Quoted passage:
"Flower Shower" (stylized in all caps) is a song recorded by South Korean singer-songwriter Hyuna, released on November 5, 2019, by P Nation and distributed by Kakao M as a single. The music video was released on the same day. "Flower Shower" was Hyuna’s first release with P Nation after her departure from her former agency Cube Entertainment. The song was later included in Hyuna's seventh EP I'm Not Cool.

Composition
The song was written and produced by Psy. It was mainly composed in C major, apart from the chorus, and it is in a tempo of 100 bpm.

Promotion
Hyuna promoted the song on several music programs in South Korea including M Countdown, Show! Music Core and Inkigayo.

Chart performance
"Flower Shower" debuted at number 71 on the South Korean Gaon Digital Chart and the next week the song peaked at number 54. In the US, the song also debuted at number 6 on the Billboard World Digital Song Sales with 1,000 downloads sold.

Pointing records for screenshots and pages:
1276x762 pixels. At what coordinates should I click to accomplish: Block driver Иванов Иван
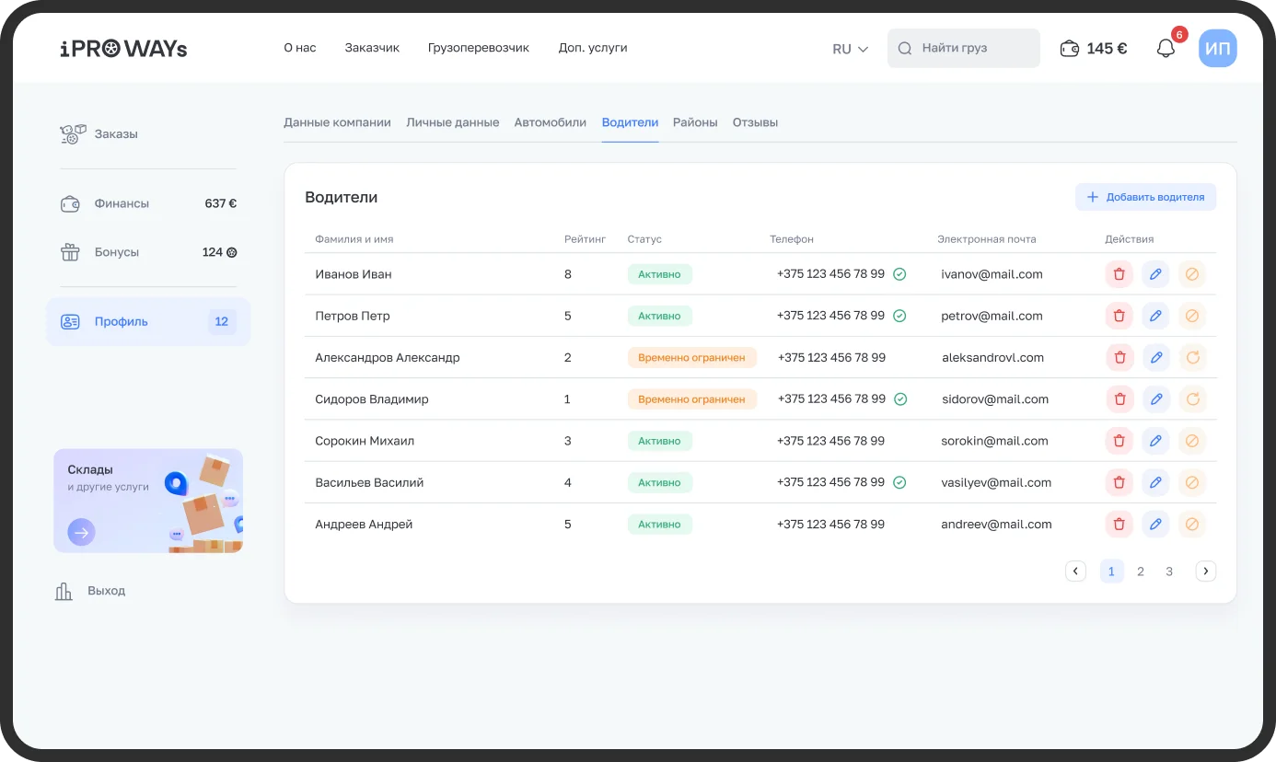point(1192,274)
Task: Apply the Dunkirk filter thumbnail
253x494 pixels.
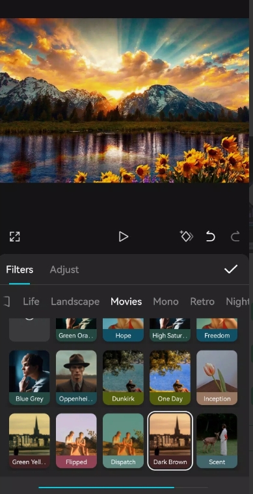Action: click(x=123, y=377)
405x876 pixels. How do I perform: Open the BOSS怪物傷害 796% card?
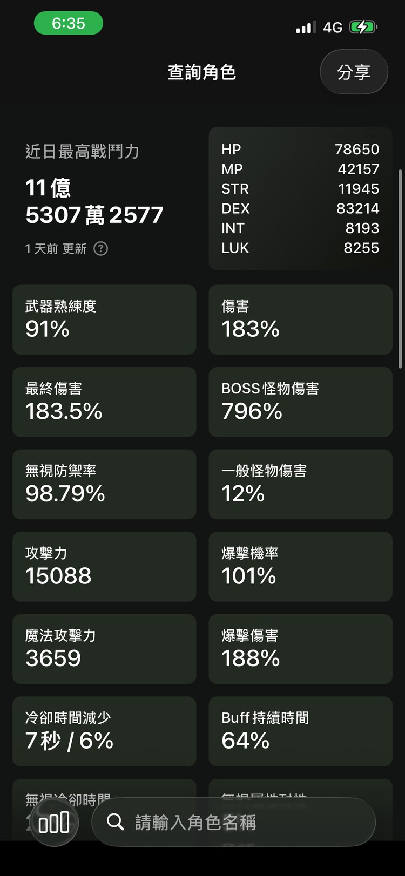(300, 402)
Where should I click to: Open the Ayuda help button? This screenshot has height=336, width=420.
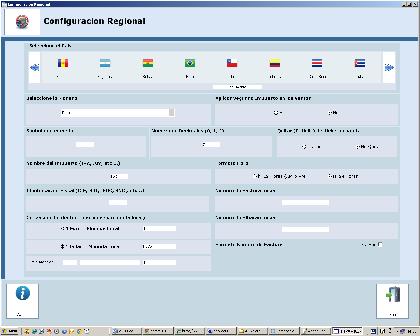(x=22, y=301)
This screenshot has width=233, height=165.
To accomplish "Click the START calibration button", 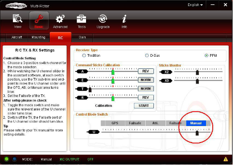I will pos(144,106).
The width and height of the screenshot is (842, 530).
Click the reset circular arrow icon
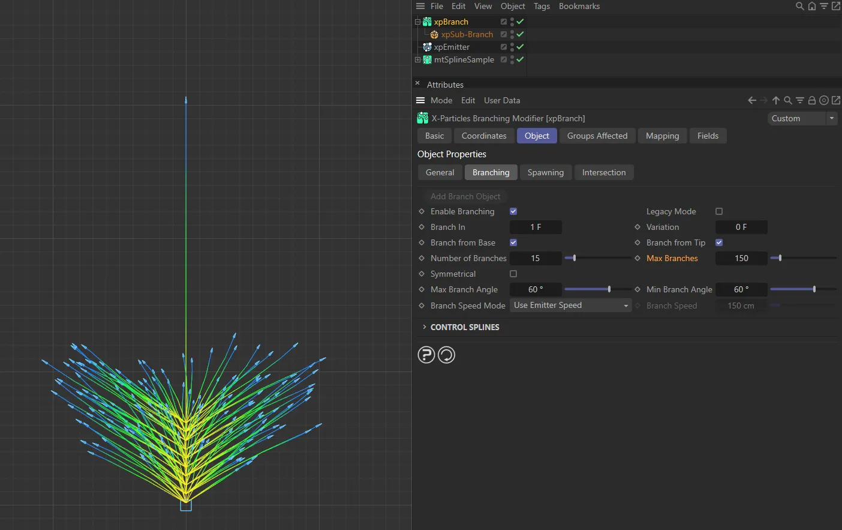447,355
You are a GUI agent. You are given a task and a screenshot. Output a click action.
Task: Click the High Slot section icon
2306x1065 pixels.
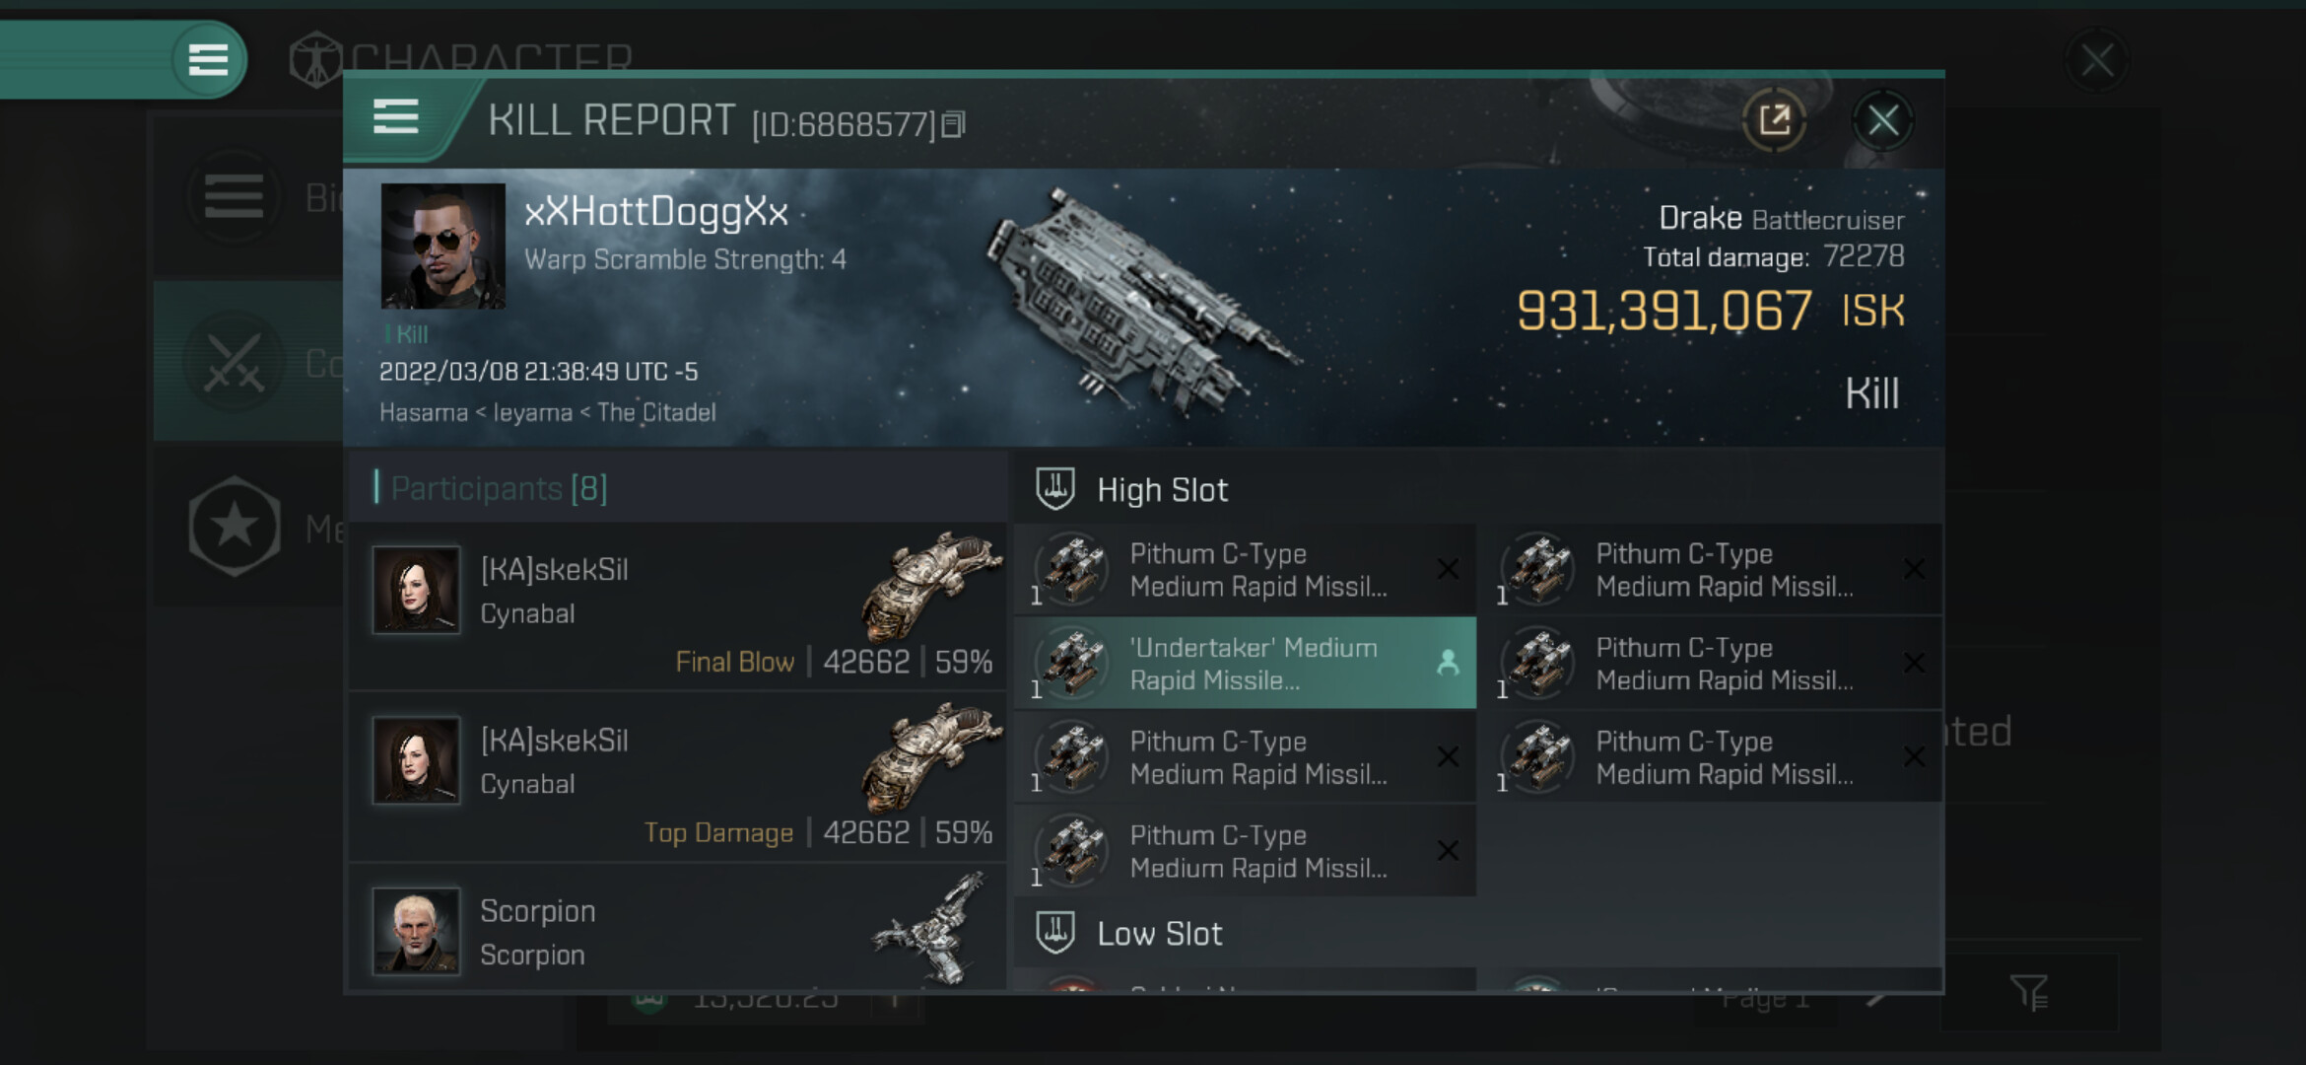(1055, 489)
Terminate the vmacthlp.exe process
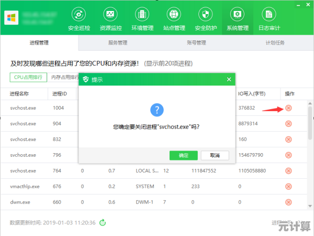The image size is (314, 236). [288, 187]
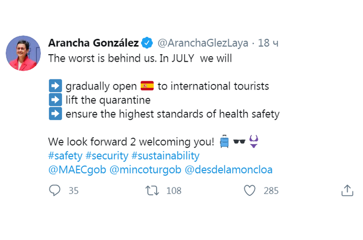Click the Spain flag emoji

pos(147,86)
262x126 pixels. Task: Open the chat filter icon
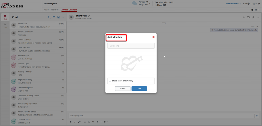54,17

Exercise requirements:
**1)** Say whether each statement agrees with the text about the song "Flower Shower," answering yes or no and quoting the deciding words: (a) Psy wrote and produced the song. (b) The song has a tempo of 120 bpm. (c) The song peaked at number 71 on the Gaon Digital Chart.
**2)** Put the lines of the records into a numbered list, starting with the line that contains "You are a GUI" and going on through the line that contains "pos(147,86)". Skip blank lines and leave out the pictures.

Answers per task:
**1)**
(a) Yes: "The song was written and produced by Psy."
(b) No: "it is in a tempo of 100 bpm."
(c) No: "debuted at number 71 on the South Korean Gaon Digital Chart and the next week the song peaked at number 54."

**2)**
1. You are a GUI agent. You are given a task and a screenshot. Output a click action.
2. Task: Click the High Slot section icon
3. 2306x1065 pixels.
4. (1055, 489)
5. Terminate the vmacthlp.exe process
6. The image size is (314, 236). [288, 187]
7. Click the Spain flag emoji
8. pos(147,86)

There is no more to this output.